MeGLYI-13, a Glyoxalase I Gene in Cassava, Enhances the Tolerance of Yeast and Arabidopsis to Zinc and Copper Stresses

Abstract

Although zinc and copper are the two essential nutrients necessary for plant growth, their excessive accumulation in soil not only causes environmental pollution but also seriously threatens human health and inhibits plant growth. The breeding of plants with novel zinc or copper toxicity tolerance capacities represents one strategy to address this problem. Glyoxalase I (GLYI) family genes have previously been suggested to be involved in the resistance to a wide range of abiotic stresses, including those invoked by heavy metals. Here, a MeGLYI-13 gene cloned from a cassava SC8 cultivar was characterized with regard to its potential ability in resistance to zinc or copper stresses. Sequence alignment indicated that MeGLYI-13 exhibits sequence differences between genotypes. Transient expression analysis revealed the nuclear localization of MeGLYI-13. A nuclear localization signal (NLS) was found in its C-terminal region. There are 12 Zn²⁺ binding sites and 14 Cu²⁺ binding sites predicted by the MIB tool, of which six binding sites were shared by Zn²⁺ and Cu²⁺. The overexpression of MeGLYI-13 enhanced both the zinc and copper toxicity tolerances of transformed yeast cells and Arabidopsis seedlings. Taken together, our study shows the ability of the MeGLYI-13 gene to resist zinc and copper toxicity, which provides genetic resources for the future breeding of plants resistant to zinc and copper and potentially other heavy metals.

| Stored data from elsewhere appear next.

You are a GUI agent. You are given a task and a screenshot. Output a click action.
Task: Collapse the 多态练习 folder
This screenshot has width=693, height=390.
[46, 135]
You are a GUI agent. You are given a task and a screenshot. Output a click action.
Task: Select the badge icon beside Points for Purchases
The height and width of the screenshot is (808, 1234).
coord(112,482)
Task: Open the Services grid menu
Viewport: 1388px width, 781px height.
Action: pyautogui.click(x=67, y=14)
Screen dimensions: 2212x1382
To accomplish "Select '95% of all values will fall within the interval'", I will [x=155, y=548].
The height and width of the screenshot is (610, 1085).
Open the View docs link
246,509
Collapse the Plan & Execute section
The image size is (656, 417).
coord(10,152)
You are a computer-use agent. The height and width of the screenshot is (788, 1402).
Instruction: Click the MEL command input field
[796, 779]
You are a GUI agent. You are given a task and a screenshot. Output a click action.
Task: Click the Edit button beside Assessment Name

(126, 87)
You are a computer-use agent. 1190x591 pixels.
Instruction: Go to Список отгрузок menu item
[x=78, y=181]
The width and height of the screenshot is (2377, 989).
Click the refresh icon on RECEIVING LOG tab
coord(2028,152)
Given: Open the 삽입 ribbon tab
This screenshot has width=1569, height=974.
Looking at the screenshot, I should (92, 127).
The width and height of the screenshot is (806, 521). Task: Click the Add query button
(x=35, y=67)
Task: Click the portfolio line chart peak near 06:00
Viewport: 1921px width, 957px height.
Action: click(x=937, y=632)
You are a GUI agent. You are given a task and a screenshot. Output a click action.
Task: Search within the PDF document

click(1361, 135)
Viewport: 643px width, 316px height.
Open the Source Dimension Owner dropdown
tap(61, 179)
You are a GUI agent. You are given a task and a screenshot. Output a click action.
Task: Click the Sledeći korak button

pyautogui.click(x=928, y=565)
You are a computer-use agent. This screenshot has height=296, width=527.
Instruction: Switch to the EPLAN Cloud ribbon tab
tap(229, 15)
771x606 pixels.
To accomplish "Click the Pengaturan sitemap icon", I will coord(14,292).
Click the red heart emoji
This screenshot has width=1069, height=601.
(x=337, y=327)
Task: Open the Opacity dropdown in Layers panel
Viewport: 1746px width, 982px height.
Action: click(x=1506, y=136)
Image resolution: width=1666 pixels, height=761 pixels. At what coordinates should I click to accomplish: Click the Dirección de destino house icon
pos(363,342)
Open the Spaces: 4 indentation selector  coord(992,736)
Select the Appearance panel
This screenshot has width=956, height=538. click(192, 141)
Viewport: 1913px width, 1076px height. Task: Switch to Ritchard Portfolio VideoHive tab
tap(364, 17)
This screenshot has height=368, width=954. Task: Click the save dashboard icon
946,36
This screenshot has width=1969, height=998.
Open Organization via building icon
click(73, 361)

Keywords: Arabidopsis; cassava; copper; glyoxalase; heavy metal; overexpression; subcellular localization; yeast; zinc.

Figure 1

The Zn²⁺ and Cu²⁺ ion binding site analysis in the MeGLYI-13 amino acid sequence. (A) The Zn²⁺ binding sites in MeGLYI-13. (B) The Cu²⁺ binding sites in MeGLYI-13.

Figure 2

Subcellular localization of MeGLYI-13 in onion epidermal cells.

Figure 3

Overexpression of MeGLYI-13 enhanced the yeast resistance to Zn²⁺ and Cu²⁺ toxicity. (A) Growth activity of yeast after different concentrations of Zn²⁺ treatments. (B) The growth of MeGLYI-13 transgenic yeast and empty yeast cells after the 30 mmol/L Zn²⁺ treatment. (C) Growth activity of yeast after different concentrations of Cu²⁺ treatments. (D) The growth of MeGLYI-13 transgenic yeast and empty yeast cells after the 3 mmol/L Cu²⁺ treatment. The error lines represent ±SD, n = 3; * signals a significant difference of p ≤ 0.05 and ** p ≤ 0.01.

Figure 4

Generation of MeGLYI-13 overexpressing Arabidopsis. (A) PCR analysis of transgenic Arabidopsis. M, DL2000 DNA Marker; 1~6, the transgenic Arabidopsis lines; +, the positive control (pCambia1300-MeGLYI-13-GFP vector plasmid); −, the negative control (wild type Arabidopsis). (B) Expression analysis of the different transgenic lines. WT, wild type Arabidopsis; OE1~OE6, the transgenic Arabidopsis lines. The error lines represent ±SD, n = 3; the character on the top of each bar represents a significant difference. (C) Fluorescence detection of the different transgenic lines. WT, wild type Arabidopsis; OE1~OE6, the transgenic Arabidopsis lines.

Figure 5

Zinc and copper tolerance analysis of MeGLYI-13 transgenic Arabidopsis. (A) Phenotypes of Arabidopsis grown on normal 1/2 MS medium. (B) Statistics of the taproot length of Arabidopsis grown on normal 1/2 MS medium. (C) Phenotypes of Arabidopsis under different Zn²⁺ concentrations. (D) Statistics of the taproot length of Arabidopsis under different Zn²⁺ concentration treatments. (E) Phenotypes of Arabidopsis under different Cu²⁺ concentration stresses. (F) Statistics of the taproot length of Arabidopsis under different Cu²⁺ concentration treatments. The error lines represent ±SD, n = 3; ** indicates significant differences of p ≤ 0.01, respectively.